EXAMPLE 5: NAMING SUBEXPRESSIONS
Another query: “Get full supplier details for suppliers who supply all purple parts.” Note: This query, or one very like it, is often used to demonstrate a flaw in the relational divide operator as originally defined. See the further remarks on this topic at the end of the present section.
Here first is a logical formulation:
{ SX } WHERE FORALL PX ( IF PX.COLOR = 'Purple' THEN EXISTS SPX ( SPX.SNO = SX.SNO AND SPX.PNO = PX.PNO ) )
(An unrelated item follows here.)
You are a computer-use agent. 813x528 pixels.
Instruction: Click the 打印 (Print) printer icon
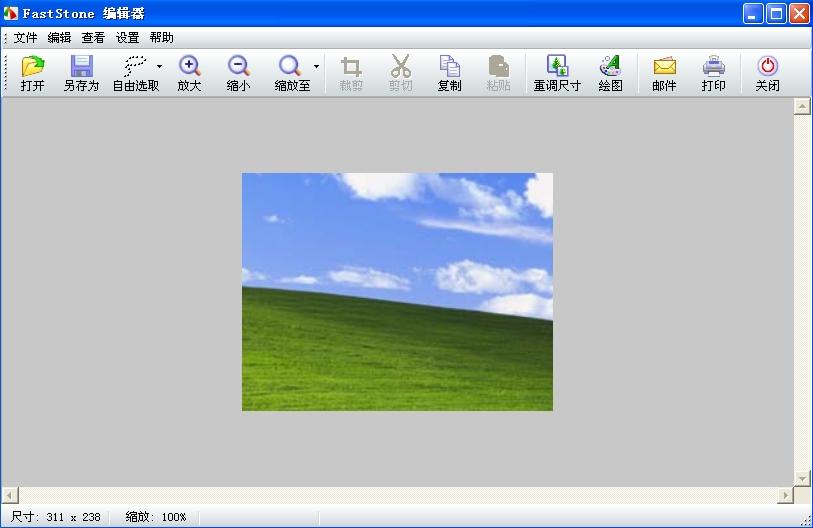point(713,73)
(“names of suppliers SX such that, for all parts PX, if PX is purple, there exists a shipment SPX with SNO equal to the supplier number for supplier SX and PNO equal to the part number for part PX”). First we apply the implication law:
{ SX } WHERE FORALL PX ( NOT ( PX.COLOR = 'Purple' ) OR EXISTS SPX ( SPX.SNO = SX.SNO AND SPX.PNO = PX.PNO ) )
Next De Morgan:
{ SX } WHERE FORALL PX ( NOT ( ( PX.COLOR = 'Purple' ) AND NOT EXISTS SPX ( SPX.SNO = SX.SNO AND SPX.PNO = PX.PNO ) ) )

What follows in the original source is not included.